▶ **Extract to read**:
· · · · · · ·

In its brief, the Appellant makes the case, agreeing with the court, that while the First Amendment provides powerful protection for free speech, it cannot override 42 U.S.C. § 1981’s prohibition of racially discriminatory contracting:

Racial discrimination in contracting is not protected [by the First Amendment] because it is conduct, not speech. Section 1981 is an example of a permissible content-neutral regulation of conduct. [Section] 1981 does not target conduct on the basis of its expressive content. The discriminatory acts that violate §1981 are not shielded from regulation merely because they express a discriminatory idea or philosophy.

But we at EPP felt that there was a point touched on in the Appellant’s prior briefs but really downplayed in the final Appellant’s brief that warranted more emphasis, namely the impact a ruling upholding discriminatory contracting might have:

But what Appellant omits in its brief, which it had touched on in its earlier district court briefing and in its motion for injunction pending appeal, is the impact affirmance of the district court’s order would have on race relations. As Professor Jacobson stated:

The absurd implications of the District Court Order are apparent. Can a building owner say that having a “whites only” bathroom is speech and expression entitled to First Amendment protection. You probably can think of dozens of other counter-examples.

So, to add emphasis to the enormous importance of the 11th Circuit reversing the District Court Order and ruling that racially discriminatory contracting violates 42 U.S.C. § 1981, the Equal Protection Project has filed an amicus curiae, or “friend of the court” brief, in the 11th Circuit. You can review the brief here.

We emphasized in EPP’s brief that the consequences of upholding racial discrimination in contracting is something Fearless Fund (now Appellees in appeal lingo) hadn’t fully considered:

The district court’s order, if not reversed, will have a profoundly negative impact on EPP’s attempt to vindicate constitutional and statutory protections against racial discrimination, by carving out a massive loophole to characterize discriminatory conduct as protected speech….

[T]he district court held that Appellees “clearly intend[] to convey a particular message in promoting and operating [their] grant program,” and so Appellees’ racially discriminatory conduct was excused on First Amendment free speech grounds.

That is contrary to law….

EPP agrees with Appellant’s [previous] arguments as to the disastrous consequences that lie ahead, should the district court’s order be affirmed, based on EPP’s experience opposing racially discriminatory conduct….

One aspect of this case that Appellees appear not to have considered in their injunction pending appeal opposition papers is the impact affirmance of the district court’s order will have on the very minority individuals Appellees purport to be assisting. If Appellees prevail in this case, there would be nothing stopping another entity similar to Appellees from running an identical contest open only to entrepreneurs who are white. As Appellant [previously] state[d], if the district court’s opinion is affirmed, “[a] white-supremacist organization [could] contract only with white men to convey its message that they [too] are vital to the economy.”

· · · · · · ·

▶ **Data lines**:

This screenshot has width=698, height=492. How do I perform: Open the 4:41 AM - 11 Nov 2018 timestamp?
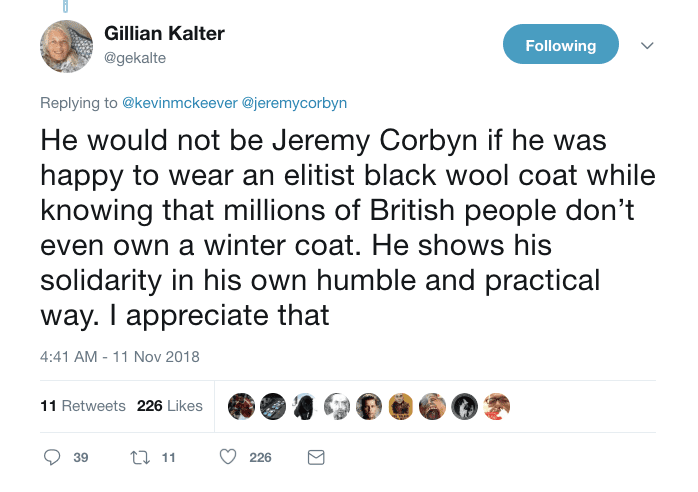[120, 357]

· · · · · · ·

▶ **Goal**: Reproduce the passage on the discriminatory contracting appeal word for word, everything from "But what Appellant" down to "review the brief here.". Work from the text alone.

▶ **Output of the task**:
But what Appellant omits in its brief, which it had touched on in its earlier district court briefing and in its motion for injunction pending appeal, is the impact affirmance of the district court’s order would have on race relations. As Professor Jacobson stated:

The absurd implications of the District Court Order are apparent. Can a building owner say that having a “whites only” bathroom is speech and expression entitled to First Amendment protection. You probably can think of dozens of other counter-examples.

So, to add emphasis to the enormous importance of the 11th Circuit reversing the District Court Order and ruling that racially discriminatory contracting violates 42 U.S.C. § 1981, the Equal Protection Project has filed an amicus curiae, or “friend of the court” brief, in the 11th Circuit. You can review the brief here.